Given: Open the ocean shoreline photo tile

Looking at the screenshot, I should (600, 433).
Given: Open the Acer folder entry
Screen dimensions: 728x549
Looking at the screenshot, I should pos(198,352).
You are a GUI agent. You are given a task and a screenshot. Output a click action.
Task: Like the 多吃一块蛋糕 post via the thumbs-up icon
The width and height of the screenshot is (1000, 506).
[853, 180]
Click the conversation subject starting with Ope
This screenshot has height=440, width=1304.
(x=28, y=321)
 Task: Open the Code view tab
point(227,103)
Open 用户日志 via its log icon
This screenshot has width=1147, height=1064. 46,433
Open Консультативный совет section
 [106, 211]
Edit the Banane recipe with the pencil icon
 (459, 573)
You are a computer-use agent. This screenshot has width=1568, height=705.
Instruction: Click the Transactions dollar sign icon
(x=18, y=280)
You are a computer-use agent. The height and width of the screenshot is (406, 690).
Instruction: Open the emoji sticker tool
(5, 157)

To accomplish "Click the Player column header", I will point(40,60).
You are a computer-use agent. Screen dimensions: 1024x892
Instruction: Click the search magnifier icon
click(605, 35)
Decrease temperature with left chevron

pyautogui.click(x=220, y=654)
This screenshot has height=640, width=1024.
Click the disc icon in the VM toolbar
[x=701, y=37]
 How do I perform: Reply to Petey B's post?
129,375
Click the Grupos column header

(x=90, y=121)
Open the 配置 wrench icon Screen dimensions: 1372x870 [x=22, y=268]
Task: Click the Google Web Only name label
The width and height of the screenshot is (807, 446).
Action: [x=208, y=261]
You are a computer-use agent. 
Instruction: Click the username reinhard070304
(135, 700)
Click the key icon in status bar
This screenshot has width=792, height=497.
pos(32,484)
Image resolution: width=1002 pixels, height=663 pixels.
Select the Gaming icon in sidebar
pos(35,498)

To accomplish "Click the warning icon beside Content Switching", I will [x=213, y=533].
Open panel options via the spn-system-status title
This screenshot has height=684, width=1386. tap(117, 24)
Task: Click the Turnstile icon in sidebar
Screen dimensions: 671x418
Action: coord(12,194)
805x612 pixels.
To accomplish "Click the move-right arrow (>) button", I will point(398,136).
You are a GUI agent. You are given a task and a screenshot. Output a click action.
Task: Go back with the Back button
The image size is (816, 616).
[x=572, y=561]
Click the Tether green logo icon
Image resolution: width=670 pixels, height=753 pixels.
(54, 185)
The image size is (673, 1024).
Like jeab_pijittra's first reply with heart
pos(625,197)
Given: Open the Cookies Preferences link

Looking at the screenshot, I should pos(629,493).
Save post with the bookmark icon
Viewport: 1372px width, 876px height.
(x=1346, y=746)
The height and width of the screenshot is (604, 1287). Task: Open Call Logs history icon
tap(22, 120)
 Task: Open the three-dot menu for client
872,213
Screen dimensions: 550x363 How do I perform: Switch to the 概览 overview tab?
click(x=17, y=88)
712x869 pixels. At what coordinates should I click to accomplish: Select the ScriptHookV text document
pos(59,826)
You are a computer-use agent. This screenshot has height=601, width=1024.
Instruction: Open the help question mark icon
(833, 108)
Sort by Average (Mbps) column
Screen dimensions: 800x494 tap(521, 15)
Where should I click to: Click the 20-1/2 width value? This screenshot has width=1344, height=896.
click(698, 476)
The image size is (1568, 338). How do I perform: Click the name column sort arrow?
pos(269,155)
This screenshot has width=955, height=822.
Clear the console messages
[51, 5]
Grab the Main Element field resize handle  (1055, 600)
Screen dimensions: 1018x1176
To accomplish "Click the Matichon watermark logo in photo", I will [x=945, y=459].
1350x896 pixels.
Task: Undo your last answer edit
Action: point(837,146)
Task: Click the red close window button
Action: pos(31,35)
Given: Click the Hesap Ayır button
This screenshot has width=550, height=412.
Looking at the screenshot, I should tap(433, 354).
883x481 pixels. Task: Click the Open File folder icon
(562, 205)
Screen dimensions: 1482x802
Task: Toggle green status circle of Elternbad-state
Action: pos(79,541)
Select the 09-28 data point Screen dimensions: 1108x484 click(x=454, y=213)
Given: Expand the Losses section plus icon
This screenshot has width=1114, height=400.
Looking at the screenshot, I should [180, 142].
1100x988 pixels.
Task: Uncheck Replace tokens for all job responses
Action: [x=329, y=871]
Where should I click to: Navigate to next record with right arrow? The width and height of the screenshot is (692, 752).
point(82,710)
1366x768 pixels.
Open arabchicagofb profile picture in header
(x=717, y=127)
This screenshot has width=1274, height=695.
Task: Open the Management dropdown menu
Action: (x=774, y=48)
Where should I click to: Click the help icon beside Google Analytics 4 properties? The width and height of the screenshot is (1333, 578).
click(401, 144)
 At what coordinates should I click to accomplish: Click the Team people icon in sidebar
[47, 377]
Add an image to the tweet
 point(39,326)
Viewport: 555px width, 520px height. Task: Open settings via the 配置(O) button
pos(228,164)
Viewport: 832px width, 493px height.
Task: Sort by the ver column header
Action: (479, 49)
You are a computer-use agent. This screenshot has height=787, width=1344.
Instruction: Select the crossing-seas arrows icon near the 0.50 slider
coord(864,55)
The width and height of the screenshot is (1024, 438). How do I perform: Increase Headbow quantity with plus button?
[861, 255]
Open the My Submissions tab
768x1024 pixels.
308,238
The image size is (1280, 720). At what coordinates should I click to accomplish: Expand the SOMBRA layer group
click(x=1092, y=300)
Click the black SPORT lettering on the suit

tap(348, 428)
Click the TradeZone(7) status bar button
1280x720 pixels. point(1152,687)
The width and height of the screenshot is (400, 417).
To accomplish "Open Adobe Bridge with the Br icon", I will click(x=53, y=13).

■ ■ ■

▶ **TASK OBJECTIVE**
Filter the entries above down to the lines containing the word "computer".

▶ **RESULT**
You are a computer-use agent. This screenshot has width=1568, height=705.
You are a computer-use agent. The height and width of the screenshot is (406, 690).
You are a computer-use agent. Screen dimensions: 1024x892
You are a computer-use agent. 
You are a computer-use agent. This screenshot has height=601, width=1024.
You are a computer-use agent. This screenshot has height=787, width=1344.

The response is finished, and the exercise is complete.